Text
------------------------

# What does vanishing Ricci tensor signify ?

1. Nov 3, 2013

### Genocide

Are Ricci flat manifolds analogous to flat space-time ? Further for Ricci flat manifolds does the Riemann tensor vanish ?

2. Nov 3, 2013

### WannabeNewton

A Ricci flat space-time is definitely not the same thing as flat space-time and obviously Ricci flat space-times don't necessarily have identically vanishing Riemann tensors. Just take any non-trivial vacuum space-time as an example.

Intuitively, if you consider a shear-free, twist-free, geodesic congruence with tangent field $\xi^a$ then by Raychaudhuri's equation we have that $\frac{d\theta}{ds} = \xi^a \nabla_a \theta = -\frac{1}{3}\theta^2$ for a Ricci flat space-time, where $\theta = \nabla_a \xi^a$ is the expansion of the congruence. What this means is that if the expansion is initially zero (i.e. locally the congruence is initially neither diverging nor converging from a point), and we are in a Ricci flat space-time, then it will remain zero for all "time". In other words if you imagine a small sphere (or swarm) of freely falling test particles with zero twist and shear and initially the sphere of freely falling particles are neither falling towards each other radially nor moving away from each other radially then it will remain so for all proper time along the worldline of any one particle in the sphere, if we are in a Ricci flat space-time. Contrast this with what happens when we are not in a Ricci flat space-time and the space-time solves Einstein's equation with the weak energy condition imposed.

------------------------

Excerpted data
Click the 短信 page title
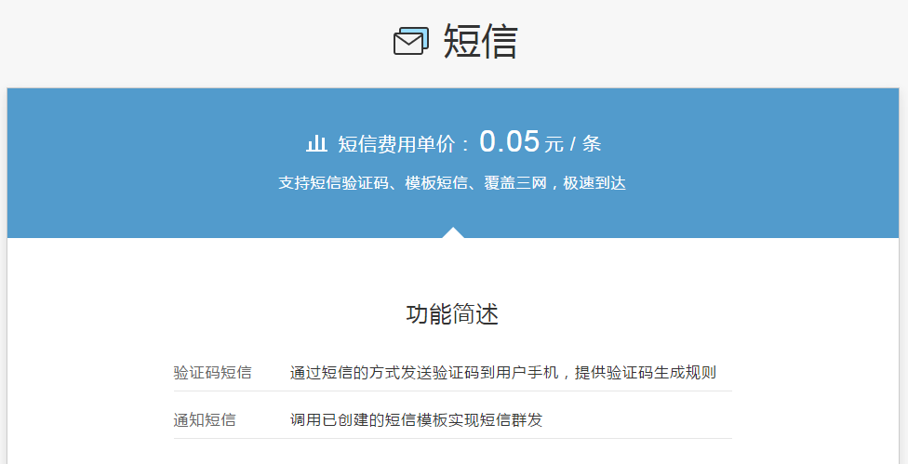Viewport: 908px width, 464px height. coord(480,42)
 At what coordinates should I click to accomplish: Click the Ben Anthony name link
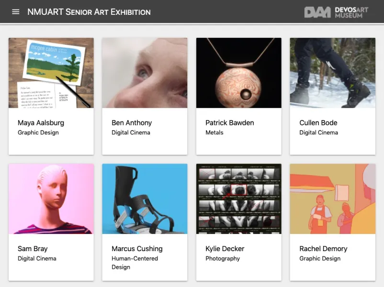coord(132,122)

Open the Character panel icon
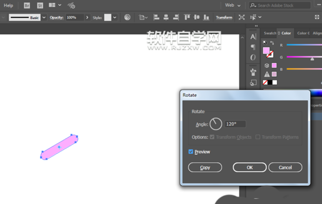[253, 37]
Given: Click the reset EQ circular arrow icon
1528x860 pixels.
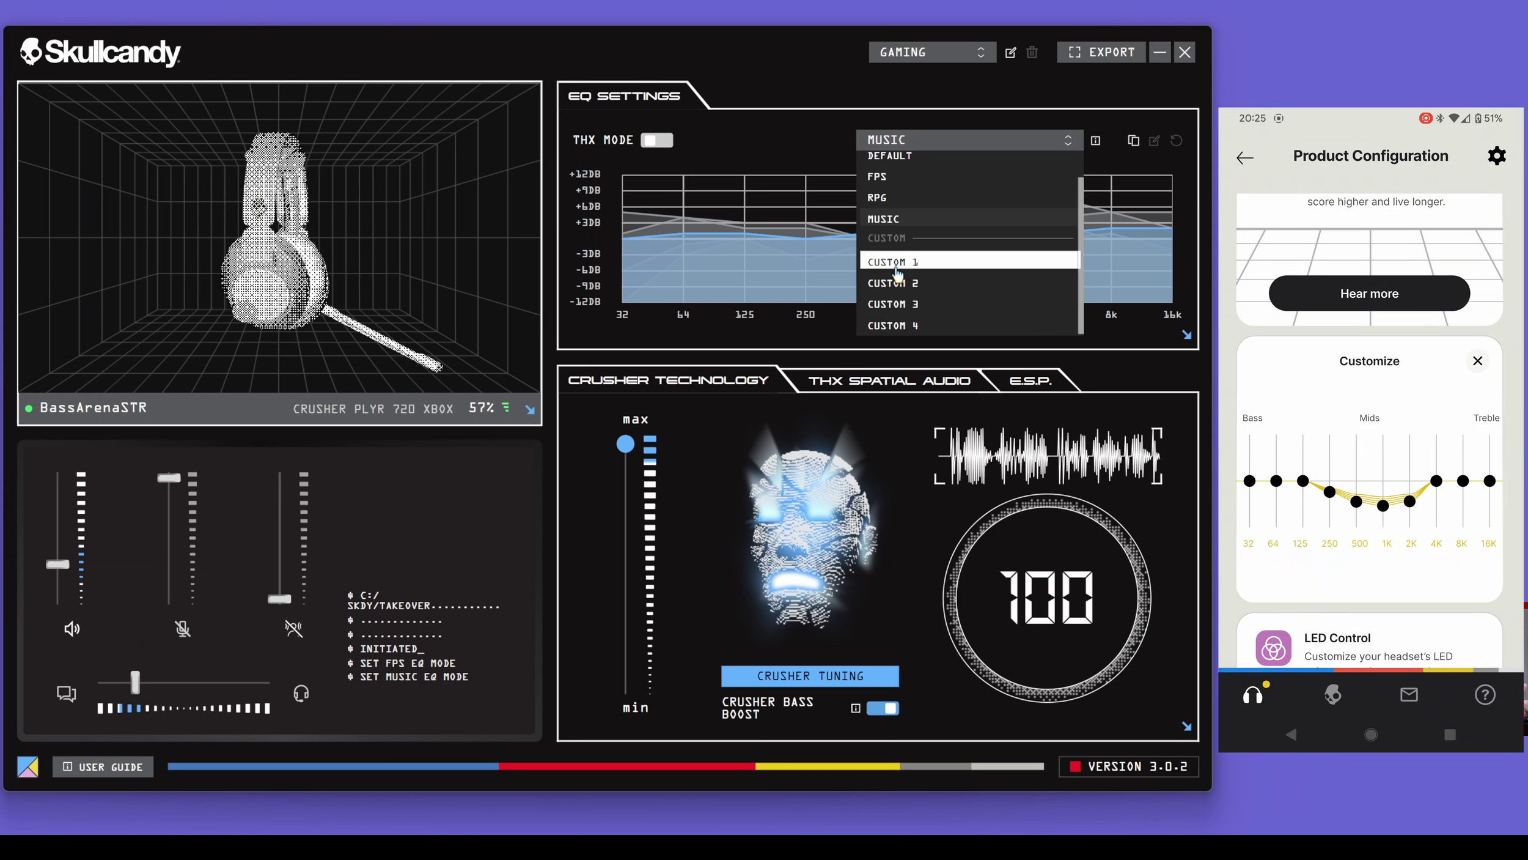Looking at the screenshot, I should pyautogui.click(x=1176, y=141).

------------------------

Your goal
Can you write the next part of the Ricci tensor thread, picking up right after its final sentence? The records have nothing to do with the Ricci tensor thread.

Written reply
Ricci flat space-times do enjoy some nice properties however. For example it is easy to show that the twist $\omega^a = \epsilon^{abcd}\xi_b \nabla_c \xi_d$ of any vector field $\xi^a$ that satisfies killing's equation $\nabla_{(a}\xi_{b)} = 0$ (i.e. $\xi^a$ is a killing field) satisfies $\nabla_{[a}\omega_{b]} = 0$ i.e. there exists some scalar $\omega$ such that $\omega_a = \nabla_a \omega$. Also, for killing fields we always have that $\nabla_a\nabla_b\xi_c = R_{abc}{}{}^{d}\xi_d$ (also easily shown) hence in vacuum killing fields always satisfy $\nabla^a\nabla_b \xi_a = \nabla^a \nabla_a \xi_b = 0$ and they always satisfy $\nabla_a \xi^a = 0$ from killing's equation, point being that the latter is just the Lorenz gauge condition and the former is just the field equation for the electromagnetic 4-potential in the Lorenz gauge i.e. Maxwell's equations are always satisfied in vacuum by killing fields.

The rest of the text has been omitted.